The greatest changes in the optic flow field involve peripheral vision. Furthermore, vection induces a compensatory postural response intended to reduce these changes occurring in the optic flow (Kawakita et al.,
2000; Kuno et al.,
1999; Lestienne et al.,
1977; van Asten et al.,
1988). Therefore, when the stimulus is moving, it is coherent to record induced postural responses of greater amplitude when stimulating peripheral vision than when stimulating central vision.
With respect to the texture of the stimuli used in this study, we can assume that the stimulations of central and peripheral retina are similar for spatial frequencies and that cortical representation of the different parts of the stimuli are almost equivalent. Motion, in spite of the velocity gradient in the moving visual scene, appears homogenous (Johnston & Wright,
1986).
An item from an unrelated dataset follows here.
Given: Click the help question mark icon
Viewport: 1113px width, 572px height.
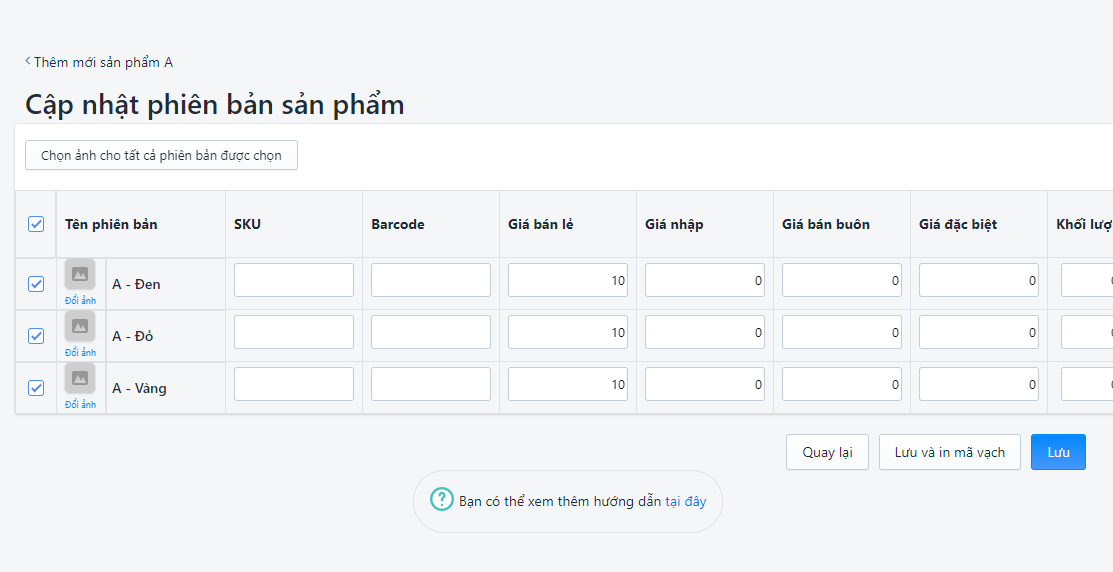Looking at the screenshot, I should tap(441, 499).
This suggests that, when the visual system is stimulated with an optic flow, central and peripheral vision are used in a different way for processing visual information and for control of stance than in a static environment.
Therefore, respective contributions of central and peripheral vision seem to be related to relative magnitude of changes of the optic flow. While peripheral vision contributes to compensatory sway (Kawakita et al.,
2000; Kuno et al.,
1999; Lestienne et al.,
1977; van Asten et al.,
1988), central vision seems to contribute to postural stability. When comparing postural responses (BSA) for peripheral and full visual field conditions, there are no significant differences. If central vision had a more important role in postural reactivity BSA should have been lower during FF condition. Such results were observed by Previc and Neel (
1995); they found postural responses to be of greater amplitude when stimulating peripheral vision as compared with full field stimulation.
When moving linearly, peripheral vision is important for updating the structure of the environment for spatial location, while central vision is important for orientation (Turano, Yu, Hao, & Hicks,
2005). Central and peripheral vision also represent inputs of equal importance in the perception of optic flow (Habak, Casanova, & Faubert,
2002). When immersed in optic flow, visual information may be processed as follows for the control of stance: central vision serves to orientate the response direction, while peripheral vision processes visual information on location and velocity, allowing an adapted postural response to the perceived perturbation.